Obstetric Medicine training can be acquired through two main training pathways: physician training and obstetrics and gynaecology.
The Royal College of Physicians does not formally recognise Obstetric Medicine training as a speciality of medicine. However, obstetric medicine forms a module within the Acute Medicine Curriculum and some physicians choose to expand their knowledge and experience in obstetric medicine via out-of programme experience/training (OOPE/OOPT). There are two centres in the UK offering such attachments:
Oxford (contact Lucy McKillop for details)
John Radcliffe Hospital: 6 month post, however, funding needs to be obtained independently (often through contribution to the acute medicine on call rota).
London (contact Catherine Nelson-Piercy / Anita Banerjee / Charlotte Frise / Mandish Dhanjal for details)
Queen Charlotte’s Hospital & Chelsea Hospital: 1 year post. Trust funded. ST4 or above (any physician speciality).
St. Thomas’ Hospital: 1 year post. Deanery funded. ST4 or above (any physician speciality)

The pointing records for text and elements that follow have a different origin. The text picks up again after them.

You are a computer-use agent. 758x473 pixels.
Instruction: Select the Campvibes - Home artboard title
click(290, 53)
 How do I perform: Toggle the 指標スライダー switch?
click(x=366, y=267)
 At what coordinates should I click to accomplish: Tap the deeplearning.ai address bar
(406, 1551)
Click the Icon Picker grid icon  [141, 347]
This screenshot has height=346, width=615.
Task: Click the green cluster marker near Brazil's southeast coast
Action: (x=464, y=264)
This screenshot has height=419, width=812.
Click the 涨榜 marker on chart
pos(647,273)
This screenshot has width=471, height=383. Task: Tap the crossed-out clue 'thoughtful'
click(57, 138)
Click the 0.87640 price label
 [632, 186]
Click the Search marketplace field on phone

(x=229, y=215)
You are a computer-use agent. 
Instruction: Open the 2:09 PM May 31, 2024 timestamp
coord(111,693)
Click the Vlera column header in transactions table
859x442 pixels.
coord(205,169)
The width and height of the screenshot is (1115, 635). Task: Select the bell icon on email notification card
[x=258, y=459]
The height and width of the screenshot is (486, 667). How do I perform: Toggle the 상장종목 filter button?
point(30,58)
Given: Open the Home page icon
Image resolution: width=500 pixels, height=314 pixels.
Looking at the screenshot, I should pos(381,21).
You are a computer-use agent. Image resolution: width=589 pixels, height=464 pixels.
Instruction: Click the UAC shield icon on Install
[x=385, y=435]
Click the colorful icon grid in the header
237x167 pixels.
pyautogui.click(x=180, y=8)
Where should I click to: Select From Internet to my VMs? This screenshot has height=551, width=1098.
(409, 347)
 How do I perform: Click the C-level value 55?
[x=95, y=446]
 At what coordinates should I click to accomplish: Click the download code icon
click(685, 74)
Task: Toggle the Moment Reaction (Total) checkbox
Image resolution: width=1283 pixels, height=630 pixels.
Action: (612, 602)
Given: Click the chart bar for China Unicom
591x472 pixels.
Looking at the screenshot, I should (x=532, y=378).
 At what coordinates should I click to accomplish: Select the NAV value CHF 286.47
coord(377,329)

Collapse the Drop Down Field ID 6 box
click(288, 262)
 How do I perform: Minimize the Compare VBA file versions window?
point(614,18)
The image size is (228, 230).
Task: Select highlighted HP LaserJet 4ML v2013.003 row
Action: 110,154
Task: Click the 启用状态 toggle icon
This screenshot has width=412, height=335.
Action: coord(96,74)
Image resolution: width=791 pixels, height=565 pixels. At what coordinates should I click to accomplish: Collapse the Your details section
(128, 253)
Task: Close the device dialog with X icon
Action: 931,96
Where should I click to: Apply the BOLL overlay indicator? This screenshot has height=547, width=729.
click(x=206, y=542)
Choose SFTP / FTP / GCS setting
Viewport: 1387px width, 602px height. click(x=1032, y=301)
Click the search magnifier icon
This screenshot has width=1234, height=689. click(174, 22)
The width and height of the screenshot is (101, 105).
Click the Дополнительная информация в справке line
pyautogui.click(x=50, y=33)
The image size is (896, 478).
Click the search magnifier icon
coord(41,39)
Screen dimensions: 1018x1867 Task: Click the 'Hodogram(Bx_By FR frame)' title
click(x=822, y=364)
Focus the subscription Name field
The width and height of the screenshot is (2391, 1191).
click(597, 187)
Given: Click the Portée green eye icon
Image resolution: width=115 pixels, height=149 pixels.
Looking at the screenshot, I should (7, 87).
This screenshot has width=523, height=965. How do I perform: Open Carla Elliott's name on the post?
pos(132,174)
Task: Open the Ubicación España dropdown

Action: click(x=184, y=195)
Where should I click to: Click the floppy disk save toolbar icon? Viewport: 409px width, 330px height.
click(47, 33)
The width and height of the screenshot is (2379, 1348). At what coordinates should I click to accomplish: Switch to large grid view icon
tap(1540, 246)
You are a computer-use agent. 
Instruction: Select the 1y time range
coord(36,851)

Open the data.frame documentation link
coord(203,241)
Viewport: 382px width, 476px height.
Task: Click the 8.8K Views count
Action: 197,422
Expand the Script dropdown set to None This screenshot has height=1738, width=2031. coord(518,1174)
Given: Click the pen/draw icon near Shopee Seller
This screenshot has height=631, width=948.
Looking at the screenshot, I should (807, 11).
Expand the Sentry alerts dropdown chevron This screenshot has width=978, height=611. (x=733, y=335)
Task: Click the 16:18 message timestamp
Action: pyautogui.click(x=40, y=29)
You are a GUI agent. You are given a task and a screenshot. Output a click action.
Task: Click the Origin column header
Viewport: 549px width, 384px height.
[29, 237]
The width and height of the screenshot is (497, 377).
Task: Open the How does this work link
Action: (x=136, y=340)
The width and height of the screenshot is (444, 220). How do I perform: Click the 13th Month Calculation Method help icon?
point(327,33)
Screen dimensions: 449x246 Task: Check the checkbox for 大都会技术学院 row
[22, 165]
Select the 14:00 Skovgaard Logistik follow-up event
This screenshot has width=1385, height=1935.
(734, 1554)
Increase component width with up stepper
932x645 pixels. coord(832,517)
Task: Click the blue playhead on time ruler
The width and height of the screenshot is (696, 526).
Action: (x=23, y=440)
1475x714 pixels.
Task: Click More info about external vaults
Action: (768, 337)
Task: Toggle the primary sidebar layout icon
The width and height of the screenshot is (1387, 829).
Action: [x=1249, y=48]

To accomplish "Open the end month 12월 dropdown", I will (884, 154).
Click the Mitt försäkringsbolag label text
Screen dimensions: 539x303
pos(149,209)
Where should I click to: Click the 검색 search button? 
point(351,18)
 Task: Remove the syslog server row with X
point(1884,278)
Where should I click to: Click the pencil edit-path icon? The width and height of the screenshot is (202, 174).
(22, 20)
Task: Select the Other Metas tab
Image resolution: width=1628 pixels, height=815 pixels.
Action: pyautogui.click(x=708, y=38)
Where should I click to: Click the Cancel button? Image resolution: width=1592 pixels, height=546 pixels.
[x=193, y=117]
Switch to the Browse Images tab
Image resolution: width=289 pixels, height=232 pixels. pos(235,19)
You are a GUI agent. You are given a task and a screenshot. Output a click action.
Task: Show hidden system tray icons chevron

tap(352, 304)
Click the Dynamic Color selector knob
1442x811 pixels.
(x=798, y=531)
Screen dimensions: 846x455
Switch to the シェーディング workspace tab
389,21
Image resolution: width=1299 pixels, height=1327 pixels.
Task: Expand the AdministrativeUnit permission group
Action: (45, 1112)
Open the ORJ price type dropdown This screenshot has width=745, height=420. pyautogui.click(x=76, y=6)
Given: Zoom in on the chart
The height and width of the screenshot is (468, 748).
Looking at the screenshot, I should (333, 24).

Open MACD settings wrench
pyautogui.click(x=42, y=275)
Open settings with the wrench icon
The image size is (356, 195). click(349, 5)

St. Thomas’ Hospital: 6 month post. Trust funded. ST4 or above (any physician speciality). Contributes to Medical Education (runs PACES exam)
With the formation of Obstetric Medicine Networks and reconfiguration of maternity services in the future, physician training may change and hopefully recognition and money to develop and train physicians will be granted.
Many units around the country do not have obstetric physicians, but rely on trained obstetricians and physicians (often with an interest and experience in looking after pregnant women) in provided joint, multidisciplinary clinics.
Maternal medicine is part of the RCOG Core Curriculum and is a recognised advanced training specialty module (ST 6 and 7). Further training in maternal medicine is possible through subspecialty training in Maternal and Fetal medicine. Theoretically, it should be possible to minimise fetal medicine training and focus on maternal medicine, however the reality is that many units (rightly or wrongly) concentrate on fetal medicine since this requires skills, knowledge and acquisition of invasive techniques that simply take time (several years) to acquire.
Arguably the best way to train as an obstetrician is to take time out to do core medical training and acquire MRCP(UK), either at the beginning (prior to run-through training) or around ST6-7. However, for many this will be difficult due to the expectations of the RCOG run-through training pathway (difficulty negotiating both time out-of-programme and doing the medical rotation itself) and family and/or other commitments.
Depending on your views of obstetrics, the obvious downside to training via the obstetric route is that you will become an obstetrician and therefore be expected to provide acute obstetrics. For many physician-types, this is a deal breaker!
The MacDonald Obstetric Medicine Society actively supports training from both approaches as however and whoever delivers obstetric medicine care benefits through the sharing experience and knowledge.